───── EXTRACT

Is it Fraud? Illustrating some marginal to bad practices in ad-tech

A couple weeks ago I was looking over geographic location data to inform the return on investment of an advertising campaign. A significant portion of metropolitan data was showing a large percentage of the users sitting in the exact same location. It was as if they all checked-in on their apps while they were standing at the center of the city. That seemed unlikely. Was there something wrong with the data? Well, yes and no. More importantly: was it fraud?

Was it fraud? Welcome to the gray area of ad-tech. eMarketer shows that display advertising fraud loss is hovering around $6 billion worldwide. This data is likely derived from very black and white definitions of what is and what isn’t fraud. In this post I’ll be lining up not only explicitly fraudulent behavior, but also some marginal tactics of media owners, supply side companies, advertisers and demand side companies to illuminate the fringes of acceptable behavior.

Geo Stuffing

Let’s start with what was going on with all those device signals showing up at the center of town. These days a lot of advertising campaigns are geographically targeted. That means that if a user falls outside of the targeted area, they’re not going to be a candidate for the ad. Geo stuffing happens when a media owner or their technology partner sprinkles a latitude and longitude (lat/long) into the impression details before it gets sent out to market. When the user’s location is outside the target area or legitimately unknown, this is fraud.

Fraud? Geo-stuffing

What if the buy-side system or the media owner is using an IP to geography mapping service that yields the city or DMA, but not much else. The impression is populated with city and state or region, but not lat/long. Buy-side campaigns that are strictly targeting based on lat/long won’t end up serving to that user. Seems kind of unfair. The campaign’s shortcoming is causing it to miss out on a user within it’s target area. In order to capture more campaigns (and dollars) a media owner or supply platform might go ahead and stuff a lat/long in there.

If they wanted to fly under the radar they’d vary the lat/long, but that seems a little nefarious. So what you end up with in the data are clusters of users that appear to be gathered at a rally point in the middle of town. Is this fraud? Thank about it for a few minutes, I’ll wait.

Now, let’s take it a step further. If the media owner or supply partner happens to have the home address, or happens to know the user spends a lot of time in the target geo region, what if they stuff those coordinates into the impression details? If the original request is missing a geographic element entirely and the IP lookup yields nothing, it’s possible that a slightly less scrupulous party might stuff that thing with a lat/long. I tipped my hand here though, didn’t I. Feels like this one is over the line.

──────────

## TASKS
a) Replace "sprinkles" with "inserts" in the ad-tech fraud post, and write out the passage from "Let’s start with" up to and including "this is fraud.".
b) Write the next part of the ad-tech fraud post, picking up after its final sentence.
The lines after this point have no connection to the ad-tech fraud post.

───── STORED DATA

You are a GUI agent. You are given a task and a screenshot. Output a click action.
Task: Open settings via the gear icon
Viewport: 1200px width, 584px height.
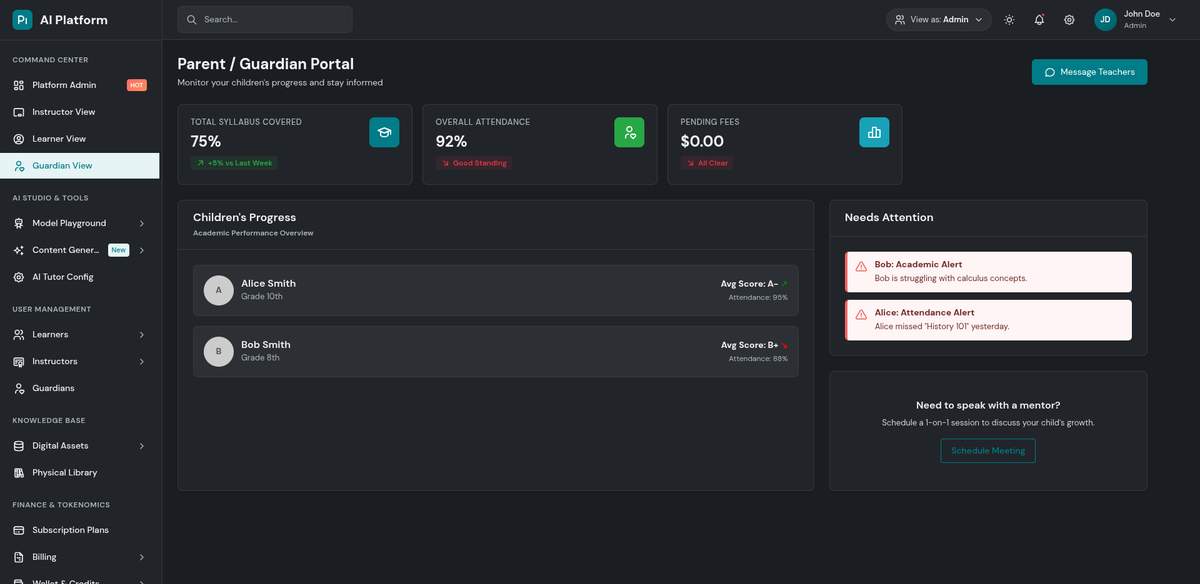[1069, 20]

──────────

## SOLVED TASKS
a)
Let’s start with what was going on with all those device signals showing up at the center of town. These days a lot of advertising campaigns are geographically targeted. That means that if a user falls outside of the targeted area, they’re not going to be a candidate for the ad. Geo stuffing happens when a media owner or their technology partner inserts a latitude and longitude (lat/long) into the impression details before it gets sent out to market. When the user’s location is outside the target area or legitimately unknown, this is fraud.

b)
Inventory Amplification

Last week I wrote about the end-all-be-all of pacing algorithms. Let me illuminate a problem with that algorithm that someone might exploit. The way the math works is by buying a random percentage of desired impressions. If a media owner wanted to exploit this attribute they might find that they make more money if they present more inventory for purchase. In a competitive landscape this would give them an edge over other media owners with similar inventory.

When both media owners submit 100,000 impressions in the same time period, and the campaign only needs 50,000, then the purchases are generally going to be distributed evenly.

  • Media Owner A: 100,000
  • Media Owner B: 100,000
  • Campaign Needs: 50,000

campaign needs / total impressions = distribution rate

50,000 / 200,000 = 25%

Each media owner sells 25,000 impressions to the campaign.

25% of 100,000 –> 25,000

Now, what if Media Owner B doubled the number of impressions in the pool by offering each impression twice. Media Owner B now captures 33,333 of the campaign’s impressions, while Media Owner A is left with only 16,666.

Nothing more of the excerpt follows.